• _Фрагмент для чтения_:
************

Половой акт считается естественной функцией. Присутствие членов своей семьи, расположившиеся в нескольких футах соседи и даже неподобающее любопытство еще неженатых юношей мало смущают супругов. Даже в Восточном Арнхемленде, где внешне поддерживается строгая мораль, отношения между мужчинами и женщинами носят довольно свободный характер, и нет ничего удивительного в том, что большинство юношей со смехом признаются в своих «амурных делах», а первый шаг часто делают женщины, хотя тайком, — из страха перед своими мужьями.
Женатые мужчины стараются воспрепятствовать подобным связям. Холостяков и одиноких мужчин поселяют изолированно, на отдельной стоянке, в стороне от семейных очагов. Женщине не разрешается есть пищу, принесенную мужу кем-либо из молодых людей, иначе гость будет считать ее обязанной ему. Если же юноша хочет поделиться едой со своим женатым братом, он не должен приближаться к его костру, а может лишь отозвать брата и передать ему его долю.
Во многих случаях мужчине и женщине не позволяется приветствовать друг друга, и, когда я спрашивал чье-нибудь имя, от меня часто уходили или просто не отвечали потому, что никому из присутствовавших не разрешалось произносить имя того или иного человека. Братья и сестры могли беседовать, лишь отвернувшись один от другого. Мужчина имеет право беспрепятственно разговаривать со своей женой, матерью, дочерью, внучкой и племянницей. Но обращаясь к другим родственницам, он обычно отворачивается и не называет их по имени, а, чтобы привлечь внимание, произносит, например: «Я хочу говорить с матерью того-то». Он также может обойти запрещение, употребив термин, обозначающий степень родства, или обратиться к третьему лицу.
У юленгоров нет слов, соответствующих нашим формам вежливости, например «пожалуйста» или «спасибо». Вместо них они пользуются широко развитой системой выражения похвалы. Они излагают свою просьбу, прибегая к вежливой лести. Например, юленгор, имеющий несколько хороших наконечников копий, возможно, не горит желанием подарить их кому-нибудь. Но если сказать ему: «Дай мне, твое лицо смеется, оно приятно и красиво», — то наверняка получишь то, что просишь. Или, протягивая к родичу руку за какой-нибудь редкой едой, обычно говорят: «Дай. твоя рука добра и щедра».
Близкие родственники чаще употребляют другие выражения вежливости. Например, ребенок говорит матери: «Дай мне, твое лицо похоже на лицо моего дедушки». Родные и двоюродные братья и сестры скажут друг другу: «Дай, ты лицом — вылитый отец». Иногда они пользуются и иносказательными оборотами: «Те!» лом и плотью похож на своего отца». Хотя чаще с такими словами обращаются к покойнику во время погребального обряда.
Несколько лет я не мог понять, почему при моем появлении смеющиеся юленгоры вдруг прерывают разговор и бросают мне вслед: «Бедный парень-наш отец». Когда я спросил однажды, что это значит, они смутились, а я почувствовал себя еще более неловко. Аборигены никогда не будут смеяться, даже над шуткой, если мимо них проходит старый или вообще уважаемый человек. Если во время беседы или веселья к ним приближается старик, они повернутся в его сторону и скажут: «Куммадтаррк». Этим они выражают ему свои наилучшие пожелания, расположение, сочувствие, высказывают свое хорошее мнение о нем и дают понять, что смеются не над ним. В подобных же случаях женщине говорят: «Плечи у тебя широкие, и грудь твоя упитанная».
Если юленгор нечаянно причинит боль другому, зацепив или ударив того копьем или веслом, он испуганно просит прощения, уверяет пострадавшего в своей доброжелательности, раскаивается в том, что причинил боль, и, если пострадавший не его брат или близкий родственник, непременно дарит ему что-нибудь, как бы стремясь возместить нанесенный ущерб.

************

(Сохранённые материалы)

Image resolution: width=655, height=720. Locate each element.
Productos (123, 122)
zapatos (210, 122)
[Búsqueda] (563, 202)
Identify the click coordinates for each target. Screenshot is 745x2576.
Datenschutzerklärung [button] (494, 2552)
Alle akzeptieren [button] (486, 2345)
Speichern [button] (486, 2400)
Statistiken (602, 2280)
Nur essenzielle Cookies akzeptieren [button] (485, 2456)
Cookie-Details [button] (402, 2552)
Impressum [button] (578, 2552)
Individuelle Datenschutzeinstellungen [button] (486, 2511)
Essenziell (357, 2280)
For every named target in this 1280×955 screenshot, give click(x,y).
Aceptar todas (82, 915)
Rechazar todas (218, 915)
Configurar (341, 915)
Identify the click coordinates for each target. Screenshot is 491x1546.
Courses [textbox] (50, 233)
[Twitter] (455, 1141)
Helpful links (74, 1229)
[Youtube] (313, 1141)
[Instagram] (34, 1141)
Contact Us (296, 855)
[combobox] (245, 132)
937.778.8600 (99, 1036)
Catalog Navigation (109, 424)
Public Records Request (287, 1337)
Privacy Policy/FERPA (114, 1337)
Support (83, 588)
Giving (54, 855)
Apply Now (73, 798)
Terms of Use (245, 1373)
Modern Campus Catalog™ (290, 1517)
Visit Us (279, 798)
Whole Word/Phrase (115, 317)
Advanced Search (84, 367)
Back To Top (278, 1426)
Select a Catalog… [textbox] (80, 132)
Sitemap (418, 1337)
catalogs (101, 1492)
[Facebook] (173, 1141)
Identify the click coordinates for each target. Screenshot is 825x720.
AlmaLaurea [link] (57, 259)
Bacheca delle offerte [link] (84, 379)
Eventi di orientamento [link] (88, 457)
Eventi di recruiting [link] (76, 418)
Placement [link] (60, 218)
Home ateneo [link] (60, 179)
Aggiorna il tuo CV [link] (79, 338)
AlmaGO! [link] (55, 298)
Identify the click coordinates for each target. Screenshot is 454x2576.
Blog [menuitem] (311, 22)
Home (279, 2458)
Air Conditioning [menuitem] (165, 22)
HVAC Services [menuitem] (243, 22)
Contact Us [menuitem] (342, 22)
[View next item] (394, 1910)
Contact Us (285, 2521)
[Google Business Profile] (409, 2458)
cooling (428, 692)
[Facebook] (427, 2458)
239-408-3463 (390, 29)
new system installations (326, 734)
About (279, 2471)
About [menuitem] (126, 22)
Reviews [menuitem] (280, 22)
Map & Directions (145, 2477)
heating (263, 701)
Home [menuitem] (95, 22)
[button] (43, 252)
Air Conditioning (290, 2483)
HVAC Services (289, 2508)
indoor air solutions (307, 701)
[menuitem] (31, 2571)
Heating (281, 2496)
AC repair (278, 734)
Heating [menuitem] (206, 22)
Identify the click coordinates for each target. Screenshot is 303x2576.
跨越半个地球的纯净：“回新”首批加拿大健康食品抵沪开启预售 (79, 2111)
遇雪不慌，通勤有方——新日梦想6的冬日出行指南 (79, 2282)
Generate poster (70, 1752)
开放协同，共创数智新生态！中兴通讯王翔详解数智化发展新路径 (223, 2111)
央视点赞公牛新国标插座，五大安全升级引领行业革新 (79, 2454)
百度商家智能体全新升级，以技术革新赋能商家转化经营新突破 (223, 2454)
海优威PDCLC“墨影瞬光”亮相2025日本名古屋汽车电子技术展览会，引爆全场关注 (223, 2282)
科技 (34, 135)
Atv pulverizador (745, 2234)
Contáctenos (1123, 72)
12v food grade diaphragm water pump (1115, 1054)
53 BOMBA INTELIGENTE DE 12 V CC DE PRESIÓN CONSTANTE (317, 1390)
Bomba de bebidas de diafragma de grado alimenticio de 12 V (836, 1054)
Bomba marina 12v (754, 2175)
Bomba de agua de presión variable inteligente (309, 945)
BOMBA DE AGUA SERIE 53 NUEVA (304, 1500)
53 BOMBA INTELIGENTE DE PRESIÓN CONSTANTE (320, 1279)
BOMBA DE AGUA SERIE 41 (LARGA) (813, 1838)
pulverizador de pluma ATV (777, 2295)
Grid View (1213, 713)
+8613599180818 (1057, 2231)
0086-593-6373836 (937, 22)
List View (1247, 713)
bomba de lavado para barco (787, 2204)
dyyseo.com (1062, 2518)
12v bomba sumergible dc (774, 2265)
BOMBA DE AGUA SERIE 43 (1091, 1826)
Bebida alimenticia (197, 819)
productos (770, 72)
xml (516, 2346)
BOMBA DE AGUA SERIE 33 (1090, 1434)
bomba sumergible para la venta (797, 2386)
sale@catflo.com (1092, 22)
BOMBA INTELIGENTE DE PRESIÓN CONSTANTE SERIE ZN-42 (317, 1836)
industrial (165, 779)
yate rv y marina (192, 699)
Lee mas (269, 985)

************

• _Задание_: Назовите всех родственниц, с которыми, согласно фрагменту об обычаях юленгоров, мужчина имеет право беспрепятственно разговаривать.

• _Результат упражнения_: Жена, мать, дочь, внучка и племянница.